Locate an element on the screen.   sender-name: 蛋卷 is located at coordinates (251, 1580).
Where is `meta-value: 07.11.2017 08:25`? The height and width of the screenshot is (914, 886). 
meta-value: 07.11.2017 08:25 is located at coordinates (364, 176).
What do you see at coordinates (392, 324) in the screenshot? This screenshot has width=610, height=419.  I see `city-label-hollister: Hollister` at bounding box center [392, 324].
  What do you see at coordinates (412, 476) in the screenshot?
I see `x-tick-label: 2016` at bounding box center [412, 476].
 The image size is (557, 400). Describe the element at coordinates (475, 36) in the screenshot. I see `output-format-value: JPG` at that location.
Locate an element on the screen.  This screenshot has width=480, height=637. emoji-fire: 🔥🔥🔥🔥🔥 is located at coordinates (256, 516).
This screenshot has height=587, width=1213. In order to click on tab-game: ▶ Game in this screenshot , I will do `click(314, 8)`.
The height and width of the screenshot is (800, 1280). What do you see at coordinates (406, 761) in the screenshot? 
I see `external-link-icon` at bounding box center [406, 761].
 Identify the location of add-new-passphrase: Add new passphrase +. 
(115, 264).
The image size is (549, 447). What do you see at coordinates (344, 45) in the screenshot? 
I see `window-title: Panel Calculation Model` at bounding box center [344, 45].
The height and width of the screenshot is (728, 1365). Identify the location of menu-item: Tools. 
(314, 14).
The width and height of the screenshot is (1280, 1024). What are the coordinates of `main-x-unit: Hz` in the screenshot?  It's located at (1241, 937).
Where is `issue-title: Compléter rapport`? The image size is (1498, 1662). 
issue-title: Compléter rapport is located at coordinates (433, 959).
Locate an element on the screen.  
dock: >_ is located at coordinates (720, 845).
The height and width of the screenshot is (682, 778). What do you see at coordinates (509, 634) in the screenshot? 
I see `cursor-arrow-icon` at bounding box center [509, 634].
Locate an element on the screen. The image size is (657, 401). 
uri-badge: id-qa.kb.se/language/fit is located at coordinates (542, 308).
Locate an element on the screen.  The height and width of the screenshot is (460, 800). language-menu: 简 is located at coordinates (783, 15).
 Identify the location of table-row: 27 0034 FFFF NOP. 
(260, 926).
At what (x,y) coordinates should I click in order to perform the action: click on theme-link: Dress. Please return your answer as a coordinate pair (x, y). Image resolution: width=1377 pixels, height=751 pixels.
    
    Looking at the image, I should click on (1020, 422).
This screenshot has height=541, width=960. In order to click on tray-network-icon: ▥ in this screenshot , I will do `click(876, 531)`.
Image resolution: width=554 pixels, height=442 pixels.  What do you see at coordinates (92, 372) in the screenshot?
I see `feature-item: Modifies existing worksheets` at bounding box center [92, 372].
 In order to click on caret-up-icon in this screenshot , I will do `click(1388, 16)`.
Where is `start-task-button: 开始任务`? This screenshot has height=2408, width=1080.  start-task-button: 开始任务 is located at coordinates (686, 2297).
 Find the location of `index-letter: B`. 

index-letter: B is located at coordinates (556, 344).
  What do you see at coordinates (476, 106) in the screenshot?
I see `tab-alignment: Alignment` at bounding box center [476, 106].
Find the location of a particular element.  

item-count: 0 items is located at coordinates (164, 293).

◆ ◆ ◆ ◆ ◆ ◆ ◆

Rewrite the entries above as a numbered list, one line per item, with blank lines omitted.

1. Locate an element on the screen.   sender-name: 蛋卷 is located at coordinates (251, 1580).
2. Where is `meta-value: 07.11.2017 08:25`? The height and width of the screenshot is (914, 886). 
3. meta-value: 07.11.2017 08:25 is located at coordinates (364, 176).
4. What do you see at coordinates (392, 324) in the screenshot? This screenshot has width=610, height=419.  I see `city-label-hollister: Hollister` at bounding box center [392, 324].
5.   What do you see at coordinates (412, 476) in the screenshot?
6. I see `x-tick-label: 2016` at bounding box center [412, 476].
7.  The image size is (557, 400). Describe the element at coordinates (475, 36) in the screenshot. I see `output-format-value: JPG` at that location.
8. Locate an element on the screen.  This screenshot has width=480, height=637. emoji-fire: 🔥🔥🔥🔥🔥 is located at coordinates (256, 516).
9. This screenshot has height=587, width=1213. In order to click on tab-game: ▶ Game in this screenshot , I will do `click(314, 8)`.
10. The height and width of the screenshot is (800, 1280). What do you see at coordinates (406, 761) in the screenshot? 
11. I see `external-link-icon` at bounding box center [406, 761].
12.  Identify the location of add-new-passphrase: Add new passphrase +. 
13. (115, 264).
14. The image size is (549, 447). What do you see at coordinates (344, 45) in the screenshot? 
15. I see `window-title: Panel Calculation Model` at bounding box center [344, 45].
16. The height and width of the screenshot is (728, 1365). Identify the location of menu-item: Tools. 
17. (314, 14).
18. The width and height of the screenshot is (1280, 1024). What are the coordinates of `main-x-unit: Hz` in the screenshot?  It's located at (1241, 937).
19. Where is `issue-title: Compléter rapport`? The image size is (1498, 1662). 
20. issue-title: Compléter rapport is located at coordinates (433, 959).
21. Locate an element on the screen.  
22. dock: >_ is located at coordinates (720, 845).
23. The height and width of the screenshot is (682, 778). What do you see at coordinates (509, 634) in the screenshot? 
24. I see `cursor-arrow-icon` at bounding box center [509, 634].
25. Locate an element on the screen. The image size is (657, 401). 
26. uri-badge: id-qa.kb.se/language/fit is located at coordinates (542, 308).
27. Locate an element on the screen.  The height and width of the screenshot is (460, 800). language-menu: 简 is located at coordinates (783, 15).
28.  Identify the location of table-row: 27 0034 FFFF NOP. 
29. (260, 926).
30. At what (x,y) coordinates should I click in order to perform the action: click on theme-link: Dress. Please return your answer as a coordinate pair (x, y). Image resolution: width=1377 pixels, height=751 pixels.
31.     Looking at the image, I should click on (1020, 422).
32. This screenshot has height=541, width=960. In order to click on tray-network-icon: ▥ in this screenshot , I will do `click(876, 531)`.
33. Image resolution: width=554 pixels, height=442 pixels.  What do you see at coordinates (92, 372) in the screenshot?
34. I see `feature-item: Modifies existing worksheets` at bounding box center [92, 372].
35.  In order to click on caret-up-icon in this screenshot , I will do `click(1388, 16)`.
36. Where is `start-task-button: 开始任务`? This screenshot has height=2408, width=1080.  start-task-button: 开始任务 is located at coordinates (686, 2297).
37.  Find the location of `index-letter: B`. 
38. index-letter: B is located at coordinates (556, 344).
39.   What do you see at coordinates (476, 106) in the screenshot?
40. I see `tab-alignment: Alignment` at bounding box center [476, 106].
41. Find the location of a particular element.  
42. item-count: 0 items is located at coordinates (164, 293).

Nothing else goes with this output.